First, the current Title X network is demonstrably effective in minimizing gaps in service, supporting sites where publicly funded contraceptive care is needed most. In 2015, 64% of U.S. counties had at least one safety-net family planning center supported by Title X, and 90% of women in need of publicly funded family planning care lived in those counties. And in 21% of all counties, a Title X site was the only health center delivering publicly funded contraceptive care to at least 10 women annually.

Second, the administration is twisting what it means to ensure patients have a meaningfully broad range of contraceptive options. Individuals’ ability to obtain the methods that are best for them and successfully avoid pregnancy depends not just on having a provider nearby, but also on the range of options available at those sites. Directing Title X funds away from reproductive health–focused providers—74% of which offer a full range of contraceptive methods onsite—and toward ideologically motivated single-method providers would sharply diminish patients’ access to a broad range of options. And while the rule clarifies that contraceptive methods are expected to be provided as part of a Title X project, it repeals the requirement that "medically approved" methods be among the broad range of options available, to the dismay of many provider organizations

Third, current regulations have helped ensure that Title X providers are delivering care specifically intended to meet all patients’ unique desires and medical needs. For those who want natural family planning instruction or supplies, 93% of Title X sites report offering them. And the most common reason women obtaining care at Title X sites that specialize in reproductive health report going to that provider instead of somewhere else is feeling that staff treat them respectfully. 

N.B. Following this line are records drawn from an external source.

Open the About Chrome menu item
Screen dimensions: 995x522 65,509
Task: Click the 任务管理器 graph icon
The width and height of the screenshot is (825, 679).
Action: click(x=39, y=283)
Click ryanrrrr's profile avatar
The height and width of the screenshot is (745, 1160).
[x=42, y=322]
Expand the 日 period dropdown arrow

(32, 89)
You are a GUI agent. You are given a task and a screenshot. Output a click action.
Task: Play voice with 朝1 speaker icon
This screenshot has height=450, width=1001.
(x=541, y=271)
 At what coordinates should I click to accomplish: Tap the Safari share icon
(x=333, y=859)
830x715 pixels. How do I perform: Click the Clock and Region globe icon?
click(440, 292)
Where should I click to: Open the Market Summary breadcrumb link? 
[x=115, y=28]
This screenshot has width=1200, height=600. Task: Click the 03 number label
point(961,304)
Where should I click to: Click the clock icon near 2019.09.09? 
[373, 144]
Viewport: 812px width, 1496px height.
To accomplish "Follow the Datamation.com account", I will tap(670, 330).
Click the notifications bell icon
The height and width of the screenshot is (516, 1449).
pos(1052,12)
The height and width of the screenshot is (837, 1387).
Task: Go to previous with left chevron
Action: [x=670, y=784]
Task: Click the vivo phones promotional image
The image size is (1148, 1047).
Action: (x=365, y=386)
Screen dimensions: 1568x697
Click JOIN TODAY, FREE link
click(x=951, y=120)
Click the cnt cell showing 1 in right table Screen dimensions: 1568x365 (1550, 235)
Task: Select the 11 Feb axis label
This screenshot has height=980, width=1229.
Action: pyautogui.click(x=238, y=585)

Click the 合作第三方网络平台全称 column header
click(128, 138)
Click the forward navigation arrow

Additionally, the rule finalizes requirements specific to adolescent patients that provider groups worry would compromise adolescents’ willingness to seek sexual and reproductive health care from Title X–supported providers. For instance, clinicians would have to document their efforts to encourage all minors to involve parents or guardians in their decision making—or document why such participation was not encouraged. And any minor who has an STI or is pregnant would be subject to unnecessary interrogation, a requirement that stigmatizes sexually active adolescents and threatens their trust in providers.   

What’s next?

The rule’s publication in the Federal Register started a 60-day clock until provisions of the rule start going into effect. However, numerous provider groups, state attorneys general and others are suing the Trump administration over the legality of the rule and to stop its implementation. So exactly how this rule’s impact will play out, and when, will ultimately depend on what the courts have to say. Regardless, the Trump administration’s intent remains clear: to fundamentally undermine the Title X program, and diminish its demonstrated ability to deliver high-quality family planning care to millions of people each and every year.